**Direction:** Copy out every line of the rows below word for word, leaving the pictures out.

**Data shown:**

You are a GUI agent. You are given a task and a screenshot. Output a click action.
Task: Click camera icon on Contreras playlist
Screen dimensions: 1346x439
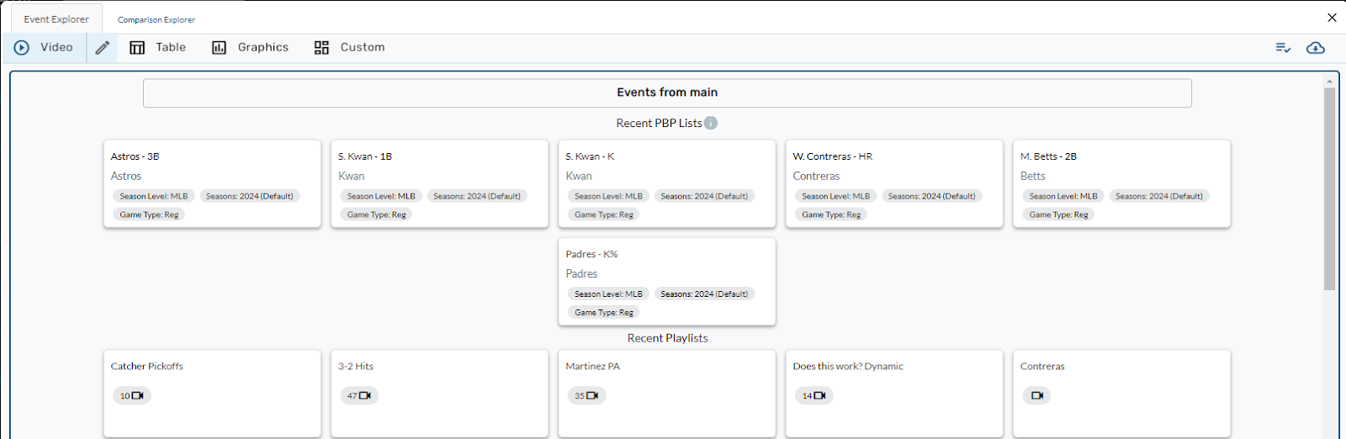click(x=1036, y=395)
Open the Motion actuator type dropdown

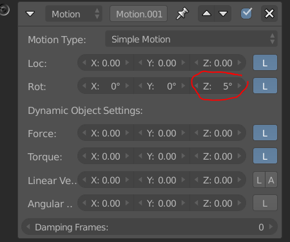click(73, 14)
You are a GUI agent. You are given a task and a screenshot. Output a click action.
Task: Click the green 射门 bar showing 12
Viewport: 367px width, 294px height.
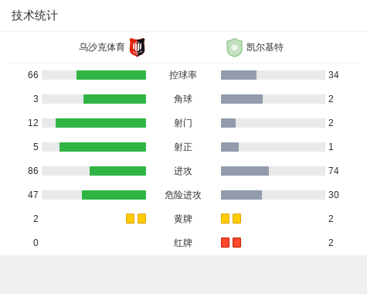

**Answer for this exercise:**
You are a GUI agent. You are given a task and a screenshot. Output a click action.
Task: Click camera icon on Contreras playlist
Screen dimensions: 1346x439
click(x=1036, y=395)
Open the Motion actuator type dropdown

click(73, 14)
You are a GUI agent. You are given a task and a screenshot. Output a click action.
Task: Click the green 射门 bar showing 12
Viewport: 367px width, 294px height.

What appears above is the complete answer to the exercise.